Et tout haut, il reprit:

—Ah! vous aussi, vous êtes délégué…

—Par la commune d'Épinal comme vous par celle de Paris, avoua Joseph
Moulette, mais avec une mission plus restreinte que la vôtre.

—Quelle est-elle, cette mission? continua le faux espion dont la curiosité s'excitait.

—Elle consiste à rechercher si un ci-devant comte de Malincourt, récemment arrêté par mes soins en son château de Saint-Baslemont, dans les Vosges, comme prévenu d'émigration, a séjourné, le mois dernier, à Coblentz, et si ses fils s'y trouvent encore.

Valleroy dressait l'oreille.

—Quel intérêt présente cette recherche? fit-il avec bonhomie.

—Un intérêt majeur, répliqua Joseph Moulette gravement.
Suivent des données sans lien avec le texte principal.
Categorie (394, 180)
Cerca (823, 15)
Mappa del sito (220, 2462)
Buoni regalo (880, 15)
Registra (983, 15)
Comme je vous le disais, c'est par mes soins que le ci-devant comte a été décrété d'arrestation et emprisonné à Épinal avec la ci-devant comtesse qui n'avait pas voulu se séparer de lui. Le mandat d'arrêt se justifiait deux fois, d'abord par le séjour que le prévenu a fait à Coblentz, ensuite par sa volonté d'y revenir. Le séjour n'est pas contestable; il a eu un témoin; la volonté est évidente, puisque, lorsque j'ai arrêté le ci-devant comte, il se préparait à fuir.

—Ah! bandit, ta confession te condamne, murmura Valleroy.